FDA experts recommend ban on Darvon
Food and Drug Administration (FDA) medical experts are recommending a ban on Darvon, a widely prescribed painkiller because of concerns about their addictive effects.
The said drug, developed by Eli Lilly & Co. (LLY), has been around for 50 years. Later, the company combined propoxyphene with another pain ingredient, acetaminophen, and sold the pill as Darvocet. The drug remains one of the top 25 most commonly prescribed medications. More than 20 million prescriptions were written in 2007.
“It has unique risks and no unique advantages,” said Dr. Sidney Wolfe, a drug safety expert with Public Citizen who first sought a ban in the 1970s. “It has been a big drug of abuse for quite a long time.”

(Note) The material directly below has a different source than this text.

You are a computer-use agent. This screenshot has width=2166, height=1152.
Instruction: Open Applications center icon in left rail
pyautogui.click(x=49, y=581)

Dr. Jerry Avorn, a professor of medicine at Harvard and a critic of the pharmaceutical industry, is thankful the FDA is taking a hard look at Darvon.
“I have been astonished at how widely used this drug is,” Avorn said. “It’s no longer the most abusable and most dangerous drug in its class, but the fact that there are worse drugs doesn’t make Darvon a good drug.”
The version of Darvon sold in the United Kingdom was banned in 2005 after similar concerns about its potential for abuse were raised.
A new data from the Drug Abuse Warning Network showed that Darvon-related deaths rose to 503 in 2007, from 446 in 2006. Data from the Florida’s medical examiner reporting system showed that in 2007 Darvon was present in the bodies of 341 people who died from drug-related causes.
The FDA, however, has allowed Darvon and Darvocet to remain in circulation with stiffer warnings, safety studies, and efforts to educate doctors and patients about their potential risks and benefits.